Quando se leva em conta a redução do custo de financiamento da dívida nos últimos anos e o efeito positivo que a própria desvalorização do real tem sobre o valor das nossas reservas internacionais, um crescimento econômico de 2,5% seria suficiente para manter estável a relação entre a dívida líquida do setor público e o PIB, mesmo em cenário de redução do superávit primário para 1,5%. Dada a trajetória sustentável da dívida, o principal motivo para os analistas comemorarem o novo corte de gastos vem sendo, mais uma vez, o controle da inflação.
Se a inflação mais alta no primeiro semestre fosse mesmo fruto de um improvável excesso de demanda, uma política de contração fiscal poderia aliviar o esforço necessário da política monetária para cumprir a meta. Mas se essa inflação fosse principalmente resultado de aumento de custos e a economia estiver crescendo abaixo do seu potencial, uma contração adicional da demanda pode estar prejudicando a recuperação do crescimento econômico, sem auxiliar no combate à inflação. Nesse caso estaríamos diante da repetição de um erro cometido em 2011, ao invés da sua correção.
A aceleração temporária da inflação certamente trará consigo novos clamores contracionistas
Quando atingimos 7,5% de crescimento do PIB em 2010, muitos economistas, com razão, passaram a se preocupar com a falta de competitividade da indústria. Com a demanda global retraída e o câmbio sobrevalorizado, o desempenho exportador dos manufaturados piorava, ao mesmo tempo em que se oferecia de bandeja nosso mercado interno aquecido para o resto do mundo, elevando a penetração das importações.

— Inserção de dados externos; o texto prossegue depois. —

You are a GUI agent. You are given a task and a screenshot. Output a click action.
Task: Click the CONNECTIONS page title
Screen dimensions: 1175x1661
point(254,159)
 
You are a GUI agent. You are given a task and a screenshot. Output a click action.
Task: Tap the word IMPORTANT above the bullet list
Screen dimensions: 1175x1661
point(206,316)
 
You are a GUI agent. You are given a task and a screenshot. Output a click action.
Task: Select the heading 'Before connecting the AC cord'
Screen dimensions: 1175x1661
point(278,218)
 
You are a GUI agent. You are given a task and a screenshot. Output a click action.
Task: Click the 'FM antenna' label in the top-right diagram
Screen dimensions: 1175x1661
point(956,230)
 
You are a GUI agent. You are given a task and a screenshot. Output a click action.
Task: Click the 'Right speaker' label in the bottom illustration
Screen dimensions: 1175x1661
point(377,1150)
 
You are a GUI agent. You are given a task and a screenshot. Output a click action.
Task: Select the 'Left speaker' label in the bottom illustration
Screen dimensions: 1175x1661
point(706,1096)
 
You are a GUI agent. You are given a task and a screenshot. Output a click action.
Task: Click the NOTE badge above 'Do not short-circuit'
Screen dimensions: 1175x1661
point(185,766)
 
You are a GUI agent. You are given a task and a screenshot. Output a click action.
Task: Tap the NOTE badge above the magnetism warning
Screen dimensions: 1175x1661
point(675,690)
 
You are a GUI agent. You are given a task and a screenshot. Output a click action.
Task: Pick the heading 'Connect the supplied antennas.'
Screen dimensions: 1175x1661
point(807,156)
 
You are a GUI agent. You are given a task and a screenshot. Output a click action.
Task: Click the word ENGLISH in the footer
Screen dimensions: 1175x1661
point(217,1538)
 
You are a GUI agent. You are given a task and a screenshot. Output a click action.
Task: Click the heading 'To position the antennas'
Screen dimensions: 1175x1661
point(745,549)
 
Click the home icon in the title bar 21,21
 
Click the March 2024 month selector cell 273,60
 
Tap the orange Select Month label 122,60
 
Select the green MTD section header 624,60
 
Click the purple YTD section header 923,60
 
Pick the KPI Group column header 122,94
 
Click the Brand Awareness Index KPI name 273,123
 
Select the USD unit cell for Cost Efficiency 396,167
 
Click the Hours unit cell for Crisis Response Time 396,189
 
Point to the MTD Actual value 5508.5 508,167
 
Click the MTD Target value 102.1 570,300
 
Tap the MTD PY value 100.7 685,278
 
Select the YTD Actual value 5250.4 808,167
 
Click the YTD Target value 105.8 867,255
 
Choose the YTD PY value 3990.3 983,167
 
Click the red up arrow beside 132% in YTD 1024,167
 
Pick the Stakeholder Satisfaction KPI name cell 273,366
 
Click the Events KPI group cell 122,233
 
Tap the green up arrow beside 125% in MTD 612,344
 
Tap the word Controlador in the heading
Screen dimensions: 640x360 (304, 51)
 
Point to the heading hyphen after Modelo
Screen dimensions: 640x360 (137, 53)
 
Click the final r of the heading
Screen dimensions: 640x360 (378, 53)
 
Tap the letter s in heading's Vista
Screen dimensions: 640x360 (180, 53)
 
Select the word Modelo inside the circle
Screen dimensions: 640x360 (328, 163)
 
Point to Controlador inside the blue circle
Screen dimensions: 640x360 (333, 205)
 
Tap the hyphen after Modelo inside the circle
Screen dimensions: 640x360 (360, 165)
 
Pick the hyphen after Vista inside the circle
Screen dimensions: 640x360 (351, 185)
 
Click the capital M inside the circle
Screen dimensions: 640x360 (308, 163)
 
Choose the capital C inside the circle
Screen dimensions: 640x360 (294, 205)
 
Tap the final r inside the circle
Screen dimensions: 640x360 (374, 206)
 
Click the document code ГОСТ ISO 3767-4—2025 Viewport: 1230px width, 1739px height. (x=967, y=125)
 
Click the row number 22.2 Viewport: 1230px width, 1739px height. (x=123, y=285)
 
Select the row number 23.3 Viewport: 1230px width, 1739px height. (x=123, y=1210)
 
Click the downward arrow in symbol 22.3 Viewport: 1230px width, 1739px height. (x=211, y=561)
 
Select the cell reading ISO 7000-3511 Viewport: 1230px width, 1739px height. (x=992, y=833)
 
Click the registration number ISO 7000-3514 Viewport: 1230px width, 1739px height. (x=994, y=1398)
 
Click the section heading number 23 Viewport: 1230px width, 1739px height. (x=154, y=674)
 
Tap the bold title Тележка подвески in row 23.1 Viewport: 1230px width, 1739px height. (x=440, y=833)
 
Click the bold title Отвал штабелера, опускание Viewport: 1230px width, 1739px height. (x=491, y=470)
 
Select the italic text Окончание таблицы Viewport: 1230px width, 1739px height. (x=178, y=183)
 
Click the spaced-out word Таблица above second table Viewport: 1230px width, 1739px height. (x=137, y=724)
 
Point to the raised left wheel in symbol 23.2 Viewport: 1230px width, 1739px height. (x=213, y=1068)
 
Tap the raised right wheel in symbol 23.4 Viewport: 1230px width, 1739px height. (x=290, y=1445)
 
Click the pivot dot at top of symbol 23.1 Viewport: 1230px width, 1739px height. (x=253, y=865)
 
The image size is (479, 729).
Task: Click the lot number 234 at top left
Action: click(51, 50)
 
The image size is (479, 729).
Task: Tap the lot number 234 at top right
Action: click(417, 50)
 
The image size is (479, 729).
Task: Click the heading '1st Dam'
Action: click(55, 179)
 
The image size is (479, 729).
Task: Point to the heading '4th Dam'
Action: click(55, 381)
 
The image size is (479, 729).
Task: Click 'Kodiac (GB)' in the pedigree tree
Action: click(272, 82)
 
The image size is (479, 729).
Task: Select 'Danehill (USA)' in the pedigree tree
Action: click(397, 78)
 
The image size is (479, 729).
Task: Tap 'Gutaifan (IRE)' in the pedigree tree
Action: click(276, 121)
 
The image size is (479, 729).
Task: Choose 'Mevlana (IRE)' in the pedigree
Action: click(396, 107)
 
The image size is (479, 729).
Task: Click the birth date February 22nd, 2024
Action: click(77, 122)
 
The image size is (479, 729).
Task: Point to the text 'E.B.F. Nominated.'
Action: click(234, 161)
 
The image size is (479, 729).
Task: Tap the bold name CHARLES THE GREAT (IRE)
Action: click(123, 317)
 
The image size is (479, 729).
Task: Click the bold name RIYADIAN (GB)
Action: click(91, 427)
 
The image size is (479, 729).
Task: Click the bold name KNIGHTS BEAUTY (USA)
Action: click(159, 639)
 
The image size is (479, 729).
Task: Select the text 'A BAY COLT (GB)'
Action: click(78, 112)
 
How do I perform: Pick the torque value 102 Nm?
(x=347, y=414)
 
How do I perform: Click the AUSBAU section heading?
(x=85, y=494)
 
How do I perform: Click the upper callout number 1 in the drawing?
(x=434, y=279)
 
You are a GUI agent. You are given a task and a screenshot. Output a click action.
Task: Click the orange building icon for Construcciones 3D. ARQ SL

Na mesma época, a alta da inflação também foi fonte de preocupação. Analistas indicavam que havíamos atingido o nosso potencial de crescimento, então avaliado em torno de 6% ao ano, o que geraria pressão de demanda sobre os preços. Os juros então passaram a subir, acentuando a apreciação cambial. É nesse contexto que se deve entender a mudança de tripé de política econômica iniciada pelo governo Dilma em 2011.
Para resolver o problema da falta de competitividade internacional, era necessário desvalorizar o câmbio. Para desvalorizar o câmbio, era necessário reduzir a taxa de juros. E por fim, para fazer ambas as coisas sem gerar aumento da inflação, julgou-se necessário cortar gastos públicos. O primeiro corte de gastos foi anunciado no dia anterior à redução de 0,5 pontos na taxa básica de juros em agosto de 2011, que marcou o início do novo tripé.
O resultado disso nós sabemos. O câmbio se desvalorizou, mas devido à contração da demanda global em 2012 passou longe do que seria necessário para estimular as nossas exportações. A inflação, assim como em todos os anos em que houve desvalorização cambial desde o estabelecimento do regime de metas em 1999, com exceção do ano atípico de 2008, atingiu o teto da meta, fechando 2012 em 6,5%.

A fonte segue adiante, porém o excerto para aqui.